◆ **Directions for this task**: Pick up the article on the 3D-printed Aveeno display after its final paragraph and carry it forward.

◆ **Exercise text**:
____

A 3D-printed project adds impact in retail.
Emocoes ao Quadrado is a large-format digital print shop in Portugal. Seventy percent of their business focuses on retail and P-O-P. One of the company’s recurring clients is Johnson & Johnson. The multinational corporation was launching a new product – Aveeno Dermexa moisturizing cream – in the Portuguese market and “wanted a piece that was a showstopper and stood out to their consumers, specifically to be used in fairs/congresses and occasionally in reference stores,” says Carolina Oliveira, client manager, Emocoes ao Quadrado.
The team used its Massivit 1800 large-format 3D printer to create the supersized bottle, its HP Scitex 11000 industrial press for the Re-board and EB cardboard display, and its Mimaki JV300 large-format printer onto vinyl for the detail in the front of the product. “This piece needed a lot of complementary equipment for the finishing,” says Oliveira. “This included hand painting, vinyl details, and a cardboard display in the back.” The 3D printed piece totaled three-feet wide and more than five-feet high.
“The main challenge is always guaranteeing the 3D piece is an exact replica of the original product, even though we don’t always have all the elements available, plus we’re using different materials and printing machines, combined with hand painting; it’s hard to keep details, like colors, uniform,” says Oliveira. “The client was extremely satisfied with the final result and happy to have taken a risk by using 3D large-format printing for the first time. J&J felt like the piece fully fulfilled its purpose, bringing attention to their stands and creating high impact.”
Adding 3D printing to the shop’s repertoire “felt like a natural next step,” says Oliveira. “We fully believe 3D printing will be a big part of the future of P-O-S. We recognize that it’s a very different type of production; it demands a lot of time for all the finishing that’s necessary to produce a final piece. However, we can introduce our clients to a whole new world of pieces that can really make a difference for the brands they’re communicating. From the feedback we’ve been receiving from our clients, they’re interested in knowing more about this new type of printing.”

____

(Stored records)
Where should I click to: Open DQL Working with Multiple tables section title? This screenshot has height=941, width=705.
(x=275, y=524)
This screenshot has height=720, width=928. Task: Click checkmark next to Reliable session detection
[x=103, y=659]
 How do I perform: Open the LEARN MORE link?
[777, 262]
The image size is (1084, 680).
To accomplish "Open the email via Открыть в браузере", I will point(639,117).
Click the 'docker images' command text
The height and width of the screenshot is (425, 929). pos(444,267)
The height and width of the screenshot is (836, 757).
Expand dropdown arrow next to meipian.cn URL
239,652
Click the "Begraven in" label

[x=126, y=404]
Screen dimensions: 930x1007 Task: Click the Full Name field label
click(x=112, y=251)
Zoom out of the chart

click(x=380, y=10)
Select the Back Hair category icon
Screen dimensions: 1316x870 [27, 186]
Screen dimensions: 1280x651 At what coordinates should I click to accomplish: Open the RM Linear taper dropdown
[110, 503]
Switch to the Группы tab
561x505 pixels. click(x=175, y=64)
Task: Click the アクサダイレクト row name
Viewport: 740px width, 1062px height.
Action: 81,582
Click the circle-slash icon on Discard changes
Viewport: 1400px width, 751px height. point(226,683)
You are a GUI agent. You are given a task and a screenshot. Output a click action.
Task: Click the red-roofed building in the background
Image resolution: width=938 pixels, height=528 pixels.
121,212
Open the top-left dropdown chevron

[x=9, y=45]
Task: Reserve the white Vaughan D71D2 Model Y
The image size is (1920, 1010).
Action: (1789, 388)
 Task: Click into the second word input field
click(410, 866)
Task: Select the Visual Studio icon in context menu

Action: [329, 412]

____

◆ **Written answer**:
Retail Q&A with Carolina Oliveira
What is your take on the concept that retail is not dead, but evolving?
CO Retail will always be in constant evolution, thankfully! Shops like ours are here to adapt ourselves to a new normal; that will come hand in hand with new ways of consuming. Hence why we gave such an importance to 3D printing. These pieces are unique. We believe this will be more in-line with the future of retail – unique experiences – where instead of 100 pieces that are all the same, it’s more important to have one that makes a difference and impacts the consumer’s in-store experience.
If you could guess (take out that crystal ball) how do you see the COVID-19 pandemic affecting retail in the next year, five years?
CO That’s a hard question, even for the crystal ball! It’s difficult to predict how COVID-19 will impact consumers, consumer behaviour, and retail as there is nothing in the past that we can look to as a reference. On one hand, we’re tempted to believe that after this confinement people will want to come outside and enjoy in-store spending. On another, we’re already faced with the decrease in purchase power by so many of us. COVID-19 will certainly change retail. In a country like Portugal, it was a great opportunity for small business to be forced to adapt to online sales and online shopping, something that was not so predominant. People will want to spend less time in stores and will want their time to be specific and adapted to their needs. Again, we believe that 3D is perfect for retail to be an exciting and high impact experience.